China undertook the Peljesac Bridge Project in Croatia under the Belt and Road Initiative last year. The two countries are also part of the"16+1 framework" (or 16 Central and Eastern European countries plus China mechanism), which helped the member states realize that cooperation with China is facilitating balanced development in Europe. However, people in the two countries may not know much about each other.
Some Croats think China is a romantic country where people, like the protagonists in the movies they have watched, have old-fashioned sensibilities. Some others think of China as a technological giant. "Some of my friends even ask me if we have flying taxis here?" jokes Goran Durdevic, a Croat lecturer and assistant professor of Beiwai College at Beijing Foreign Studies University.
Maybe the Chinese know Croatia a little better. Inspired by some World War II movies on Yugoslavia, such as Battle of Neretva and Walter Defends Sarajevo, a greater number of Chinese tourists were visiting Croatia before the COVID-19 pandemic broke out.

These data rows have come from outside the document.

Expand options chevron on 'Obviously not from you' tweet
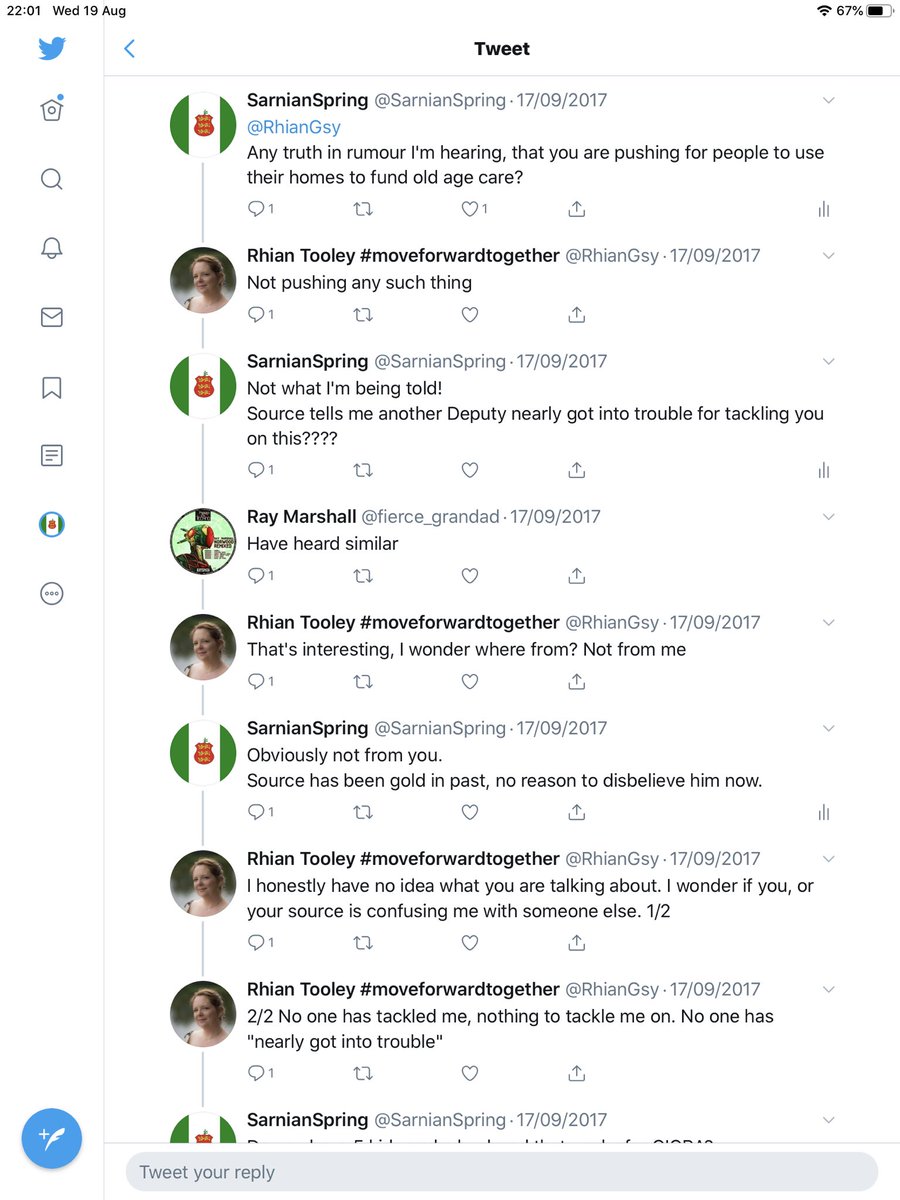This screenshot has width=900, height=1200. 828,729
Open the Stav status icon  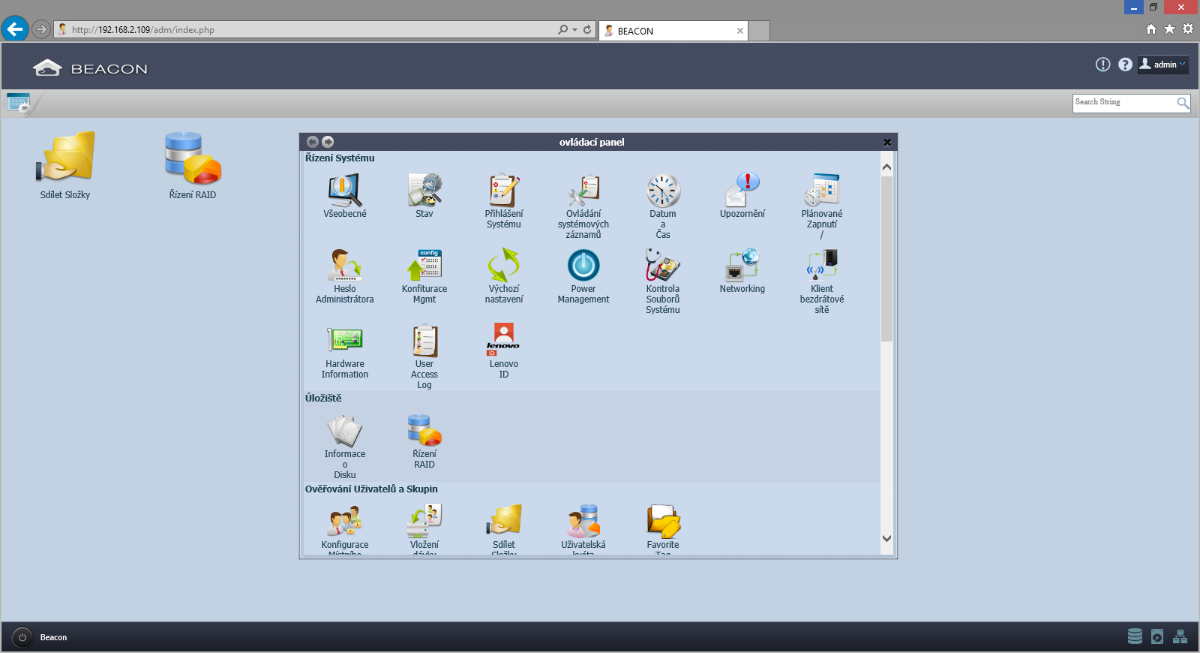(x=424, y=189)
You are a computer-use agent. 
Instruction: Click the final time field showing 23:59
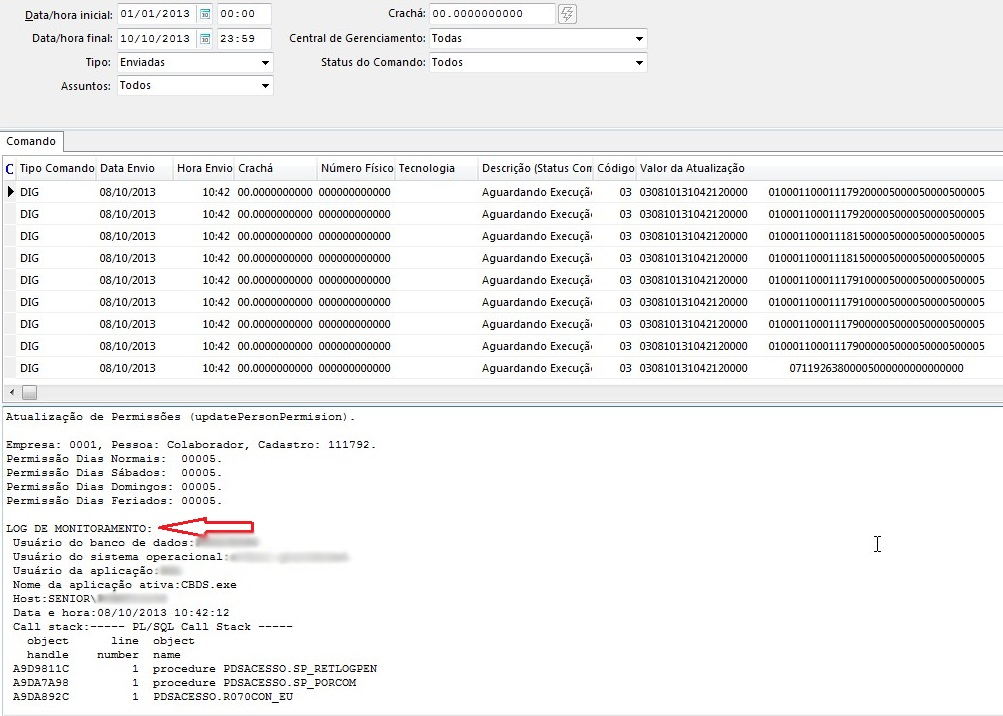244,39
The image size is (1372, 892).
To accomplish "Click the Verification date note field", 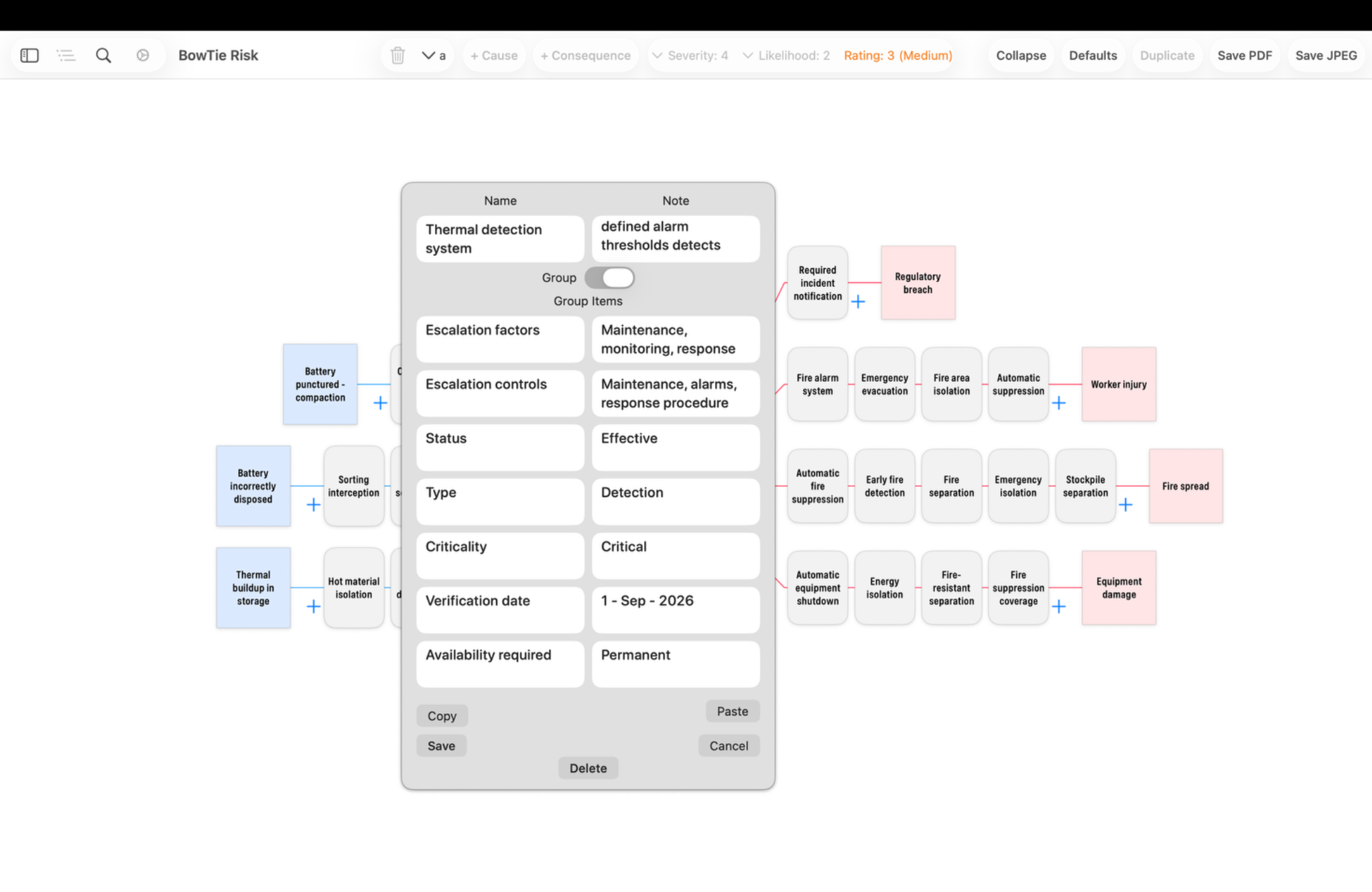I will click(676, 610).
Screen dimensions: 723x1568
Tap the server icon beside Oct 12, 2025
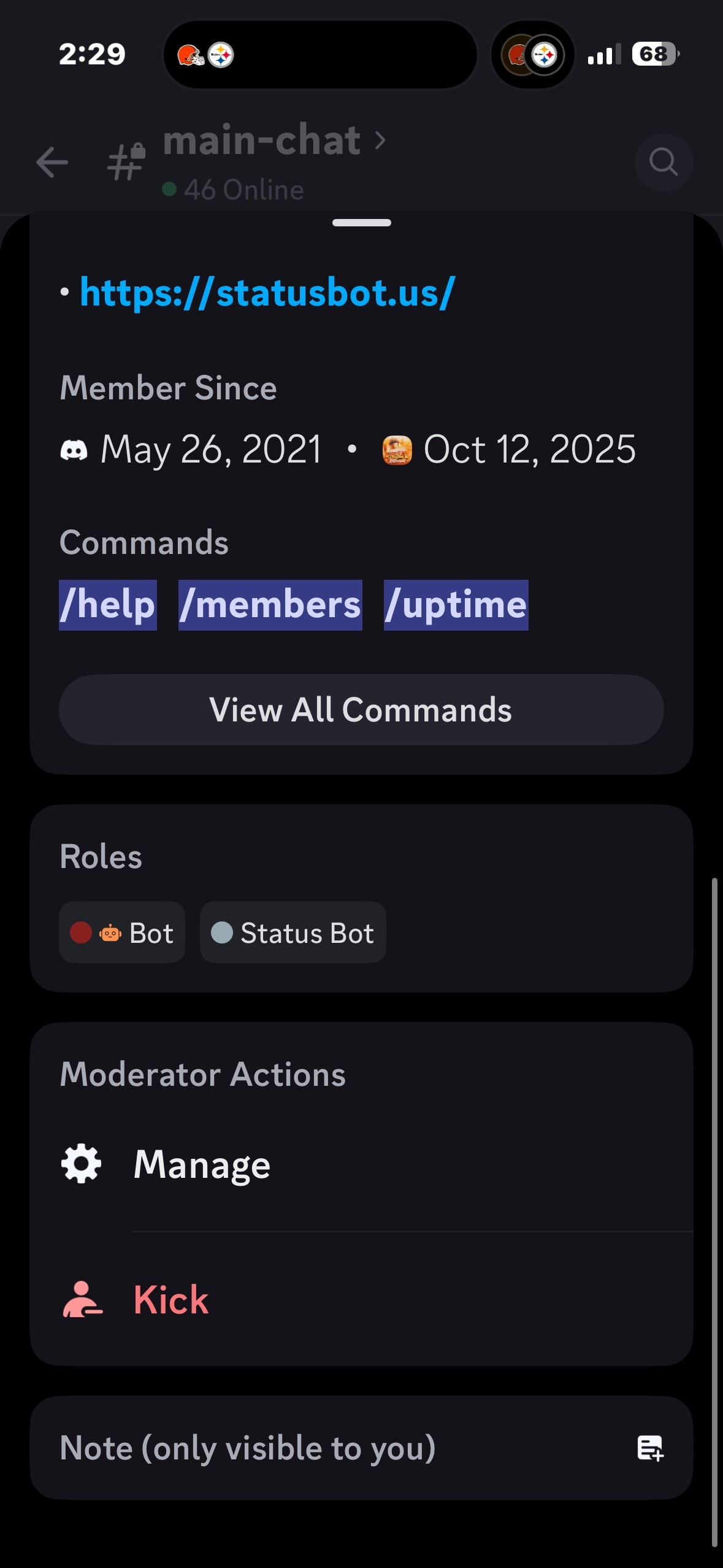[397, 450]
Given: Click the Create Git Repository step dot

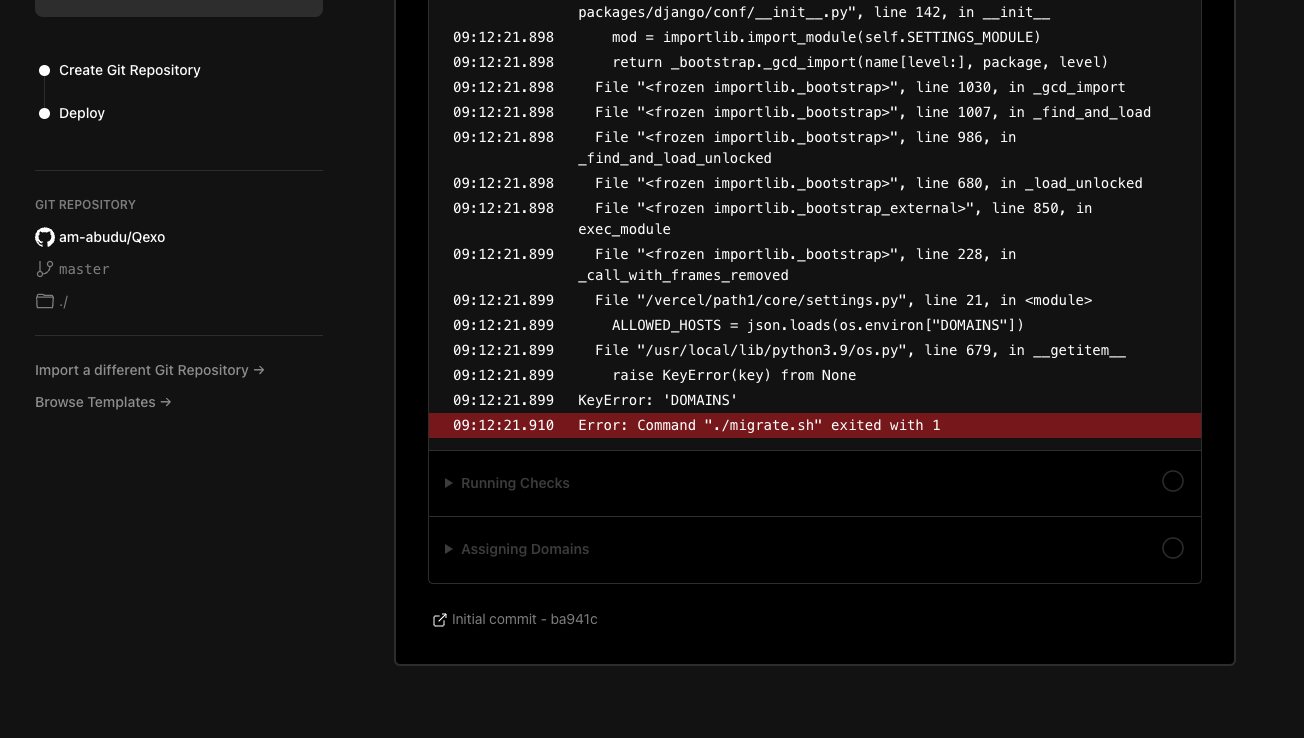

However, not many know that Croatia and other countries in Southeastern Europe, which were part of the erstwhile Yugoslavia, share important ties with China. In the 18th century, Ferdinand Augustin Haller von Hallerstein, also known as August Allerstein or by his Chinese name Liu Songling, an ethnic Slovenian, visited China. Because of his proficiency in astronomy and mathematics, the Qing Dynasty (1644-1911) emperor of the day anointed him the head of the Imperial Astronomical Bureau and Board of Mathematics. He is said to be the first demographer to calculate the exact size of the Chinese population-in those days-and even served as a mandarin from 1739 to 1774.
"More recently, in the 1930s, Andrija Stampar and Berislav Borcic were doctors who came to China and tried to help establish the Chinese health system," says Durdevic.